Short exercise —
Copy the following lines without changing anything in them.
--- Records for processing ---
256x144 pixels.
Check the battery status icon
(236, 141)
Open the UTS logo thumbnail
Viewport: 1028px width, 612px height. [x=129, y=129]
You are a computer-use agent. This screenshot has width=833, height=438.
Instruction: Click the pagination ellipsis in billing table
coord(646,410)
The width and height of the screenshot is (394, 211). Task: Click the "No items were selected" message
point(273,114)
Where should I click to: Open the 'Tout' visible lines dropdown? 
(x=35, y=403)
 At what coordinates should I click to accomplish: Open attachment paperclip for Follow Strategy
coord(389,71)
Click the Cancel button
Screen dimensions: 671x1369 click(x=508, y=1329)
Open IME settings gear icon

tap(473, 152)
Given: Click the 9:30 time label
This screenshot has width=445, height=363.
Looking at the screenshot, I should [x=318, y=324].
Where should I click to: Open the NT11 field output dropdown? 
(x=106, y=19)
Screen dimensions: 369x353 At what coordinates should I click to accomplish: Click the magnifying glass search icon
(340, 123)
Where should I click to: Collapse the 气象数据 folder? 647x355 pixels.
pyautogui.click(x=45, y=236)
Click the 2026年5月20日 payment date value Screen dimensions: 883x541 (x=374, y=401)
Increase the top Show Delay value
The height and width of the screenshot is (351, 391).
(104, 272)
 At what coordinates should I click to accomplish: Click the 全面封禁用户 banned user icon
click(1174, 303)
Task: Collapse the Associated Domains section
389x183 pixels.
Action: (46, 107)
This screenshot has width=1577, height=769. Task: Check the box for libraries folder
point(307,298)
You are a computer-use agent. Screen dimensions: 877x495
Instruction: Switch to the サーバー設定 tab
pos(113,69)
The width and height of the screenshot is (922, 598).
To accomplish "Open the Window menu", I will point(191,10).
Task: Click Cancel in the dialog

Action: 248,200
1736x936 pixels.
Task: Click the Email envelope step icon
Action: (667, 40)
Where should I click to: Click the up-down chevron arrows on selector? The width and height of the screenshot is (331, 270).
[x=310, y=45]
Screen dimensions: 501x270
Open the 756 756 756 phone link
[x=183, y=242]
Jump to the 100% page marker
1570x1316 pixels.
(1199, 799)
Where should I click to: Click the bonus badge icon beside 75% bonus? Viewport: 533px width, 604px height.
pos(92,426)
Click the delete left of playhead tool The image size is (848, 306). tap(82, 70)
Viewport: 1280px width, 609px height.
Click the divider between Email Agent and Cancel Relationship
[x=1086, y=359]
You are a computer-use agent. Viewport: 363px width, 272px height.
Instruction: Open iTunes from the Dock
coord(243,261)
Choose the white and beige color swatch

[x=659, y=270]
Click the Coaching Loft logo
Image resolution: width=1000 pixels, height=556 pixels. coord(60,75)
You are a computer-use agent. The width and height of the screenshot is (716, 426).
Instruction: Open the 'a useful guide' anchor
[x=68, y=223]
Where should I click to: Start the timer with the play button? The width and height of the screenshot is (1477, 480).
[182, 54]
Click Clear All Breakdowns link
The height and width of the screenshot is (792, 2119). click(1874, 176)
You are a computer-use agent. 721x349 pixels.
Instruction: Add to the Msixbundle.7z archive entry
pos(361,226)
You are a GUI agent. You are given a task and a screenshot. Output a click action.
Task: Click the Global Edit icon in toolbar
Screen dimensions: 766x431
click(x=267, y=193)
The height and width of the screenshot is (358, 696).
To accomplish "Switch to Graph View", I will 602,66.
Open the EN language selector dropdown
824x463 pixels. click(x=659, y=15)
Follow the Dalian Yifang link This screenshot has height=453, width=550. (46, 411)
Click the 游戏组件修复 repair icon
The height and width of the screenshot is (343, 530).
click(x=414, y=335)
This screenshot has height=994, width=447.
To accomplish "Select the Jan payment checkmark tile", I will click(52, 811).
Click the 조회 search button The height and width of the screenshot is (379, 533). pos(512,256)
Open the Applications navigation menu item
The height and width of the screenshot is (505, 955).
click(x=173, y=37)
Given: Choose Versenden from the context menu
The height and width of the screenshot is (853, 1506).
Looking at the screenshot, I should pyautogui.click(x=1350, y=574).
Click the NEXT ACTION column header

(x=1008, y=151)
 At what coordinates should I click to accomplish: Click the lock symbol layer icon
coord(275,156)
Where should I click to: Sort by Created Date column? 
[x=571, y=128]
---
Final result —
256x144 pixels.
Check the battery status icon
(236, 141)
Open the UTS logo thumbnail
Viewport: 1028px width, 612px height. [x=129, y=129]
You are a computer-use agent. This screenshot has width=833, height=438.
Instruction: Click the pagination ellipsis in billing table
coord(646,410)
The width and height of the screenshot is (394, 211). Task: Click the "No items were selected" message
point(273,114)
Where should I click to: Open the 'Tout' visible lines dropdown? 
(x=35, y=403)
 At what coordinates should I click to accomplish: Open attachment paperclip for Follow Strategy
coord(389,71)
Click the Cancel button
Screen dimensions: 671x1369 click(x=508, y=1329)
Open IME settings gear icon

tap(473, 152)
Given: Click the 9:30 time label
This screenshot has width=445, height=363.
Looking at the screenshot, I should [x=318, y=324].
Where should I click to: Open the NT11 field output dropdown? 
(x=106, y=19)
Screen dimensions: 369x353 At what coordinates should I click to accomplish: Click the magnifying glass search icon
(340, 123)
Where should I click to: Collapse the 气象数据 folder? 647x355 pixels.
pyautogui.click(x=45, y=236)
Click the 2026年5月20日 payment date value Screen dimensions: 883x541 (x=374, y=401)
Increase the top Show Delay value
The height and width of the screenshot is (351, 391).
(104, 272)
 At what coordinates should I click to accomplish: Click the 全面封禁用户 banned user icon
click(1174, 303)
Task: Collapse the Associated Domains section
389x183 pixels.
Action: (46, 107)
This screenshot has width=1577, height=769. Task: Check the box for libraries folder
point(307,298)
You are a computer-use agent. Screen dimensions: 877x495
Instruction: Switch to the サーバー設定 tab
pos(113,69)
The width and height of the screenshot is (922, 598).
To accomplish "Open the Window menu", I will point(191,10).
Task: Click Cancel in the dialog

Action: 248,200
1736x936 pixels.
Task: Click the Email envelope step icon
Action: (667, 40)
Where should I click to: Click the up-down chevron arrows on selector? The width and height of the screenshot is (331, 270).
[x=310, y=45]
Screen dimensions: 501x270
Open the 756 756 756 phone link
[x=183, y=242]
Jump to the 100% page marker
1570x1316 pixels.
(1199, 799)
Where should I click to: Click the bonus badge icon beside 75% bonus? Viewport: 533px width, 604px height.
pos(92,426)
Click the delete left of playhead tool The image size is (848, 306). tap(82, 70)
Viewport: 1280px width, 609px height.
Click the divider between Email Agent and Cancel Relationship
[x=1086, y=359]
You are a computer-use agent. Viewport: 363px width, 272px height.
Instruction: Open iTunes from the Dock
coord(243,261)
Choose the white and beige color swatch

[x=659, y=270]
Click the Coaching Loft logo
Image resolution: width=1000 pixels, height=556 pixels. coord(60,75)
You are a computer-use agent. The width and height of the screenshot is (716, 426).
Instruction: Open the 'a useful guide' anchor
[x=68, y=223]
Where should I click to: Start the timer with the play button? The width and height of the screenshot is (1477, 480).
[182, 54]
Click Clear All Breakdowns link
The height and width of the screenshot is (792, 2119). click(1874, 176)
You are a computer-use agent. 721x349 pixels.
Instruction: Add to the Msixbundle.7z archive entry
pos(361,226)
You are a GUI agent. You are given a task and a screenshot. Output a click action.
Task: Click the Global Edit icon in toolbar
Screen dimensions: 766x431
click(x=267, y=193)
The height and width of the screenshot is (358, 696).
To accomplish "Switch to Graph View", I will 602,66.
Open the EN language selector dropdown
824x463 pixels. click(x=659, y=15)
Follow the Dalian Yifang link This screenshot has height=453, width=550. (46, 411)
Click the 游戏组件修复 repair icon
The height and width of the screenshot is (343, 530).
click(x=414, y=335)
This screenshot has height=994, width=447.
To accomplish "Select the Jan payment checkmark tile", I will click(52, 811).
Click the 조회 search button The height and width of the screenshot is (379, 533). pos(512,256)
Open the Applications navigation menu item
The height and width of the screenshot is (505, 955).
click(x=173, y=37)
Given: Choose Versenden from the context menu
The height and width of the screenshot is (853, 1506).
Looking at the screenshot, I should pyautogui.click(x=1350, y=574).
Click the NEXT ACTION column header

(x=1008, y=151)
 At what coordinates should I click to accomplish: Click the lock symbol layer icon
coord(275,156)
Where should I click to: Sort by Created Date column? 
[x=571, y=128]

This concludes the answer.